SOURCE PASSAGE
But Wegagen Bank is an institutionalised bank. It has robust policies and procedures in place. This indicates that the management is from inside, including the presidents. We conduct restructuring right away to implement our newly formulated strategy. This has boosted employee confidence. Having learned from our shortcomings, we are also working on a management succession plan for the future. We have now come out of this problem and managed to compete with other banks.
Q: What part of the banking business is currently exciting to you? Retail? Investment? Digital? Forex trade? Niche market? Where do you see the potential?
In the strategy we recently approved, the central thematic area is digitisation. It is a new concept. It is about accessibility. Individuals can pay, deposit, receive, get loans, and access information without going anywhere. Once technology comes, it sticks around. Anyone can access our services without needing to visit a brick-and-mortar branch and with a touch of the phone. As we make this technology broadly accessible, individuals will be encouraged to save their money in banks. National saving rates will grow. When you buy, transfer to a bank account and do the same when you sell, the money outside banks is reduced.
Most of all, people will be able to participate in a secure banking system. We are in the process of developing platforms, and the new products we introduce will be anchored on digital. Our neighbours are making much better use of this. The potential is untapped. Of course, like any bank, we also work on financing exports and investing the foreign currency. Slimming down the trade deficit is a delight to any bank. But the theme would be digital.
Q: Other banks are also looking forward to the digital banking frontier. Are you worried that the convergence of digital technologies and finance (FinTech) or the emergence and consolidation of Telebirr and, potentially, M-Pesa, threatens the viability of traditional (legacy) banking?

GIVEN TASK
From the banking interview above, return verbatim the stretch that starts with the words "Most of all, people" and stops after "traditional (legacy) banking?".

INFORMATION SHOWN
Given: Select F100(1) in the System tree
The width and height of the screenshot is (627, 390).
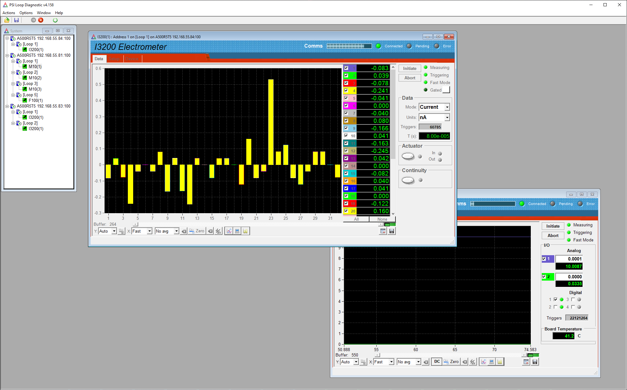Looking at the screenshot, I should click(35, 100).
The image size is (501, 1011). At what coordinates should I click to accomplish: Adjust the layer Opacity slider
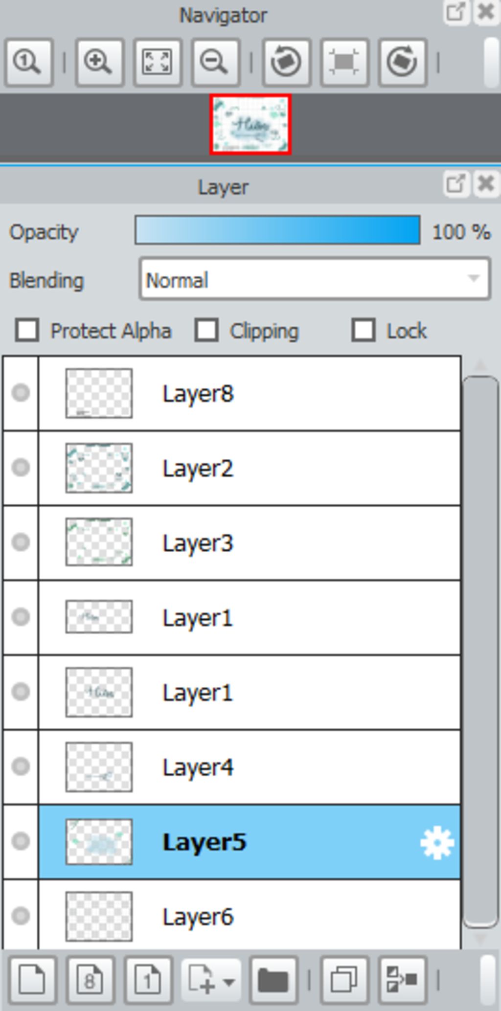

ANSWER TO THE EXERCISE
Most of all, people will be able to participate in a secure banking system. We are in the process of developing platforms, and the new products we introduce will be anchored on digital. Our neighbours are making much better use of this. The potential is untapped. Of course, like any bank, we also work on financing exports and investing the foreign currency. Slimming down the trade deficit is a delight to any bank. But the theme would be digital.
Q: Other banks are also looking forward to the digital banking frontier. Are you worried that the convergence of digital technologies and finance (FinTech) or the emergence and consolidation of Telebirr and, potentially, M-Pesa, threatens the viability of traditional (legacy) banking?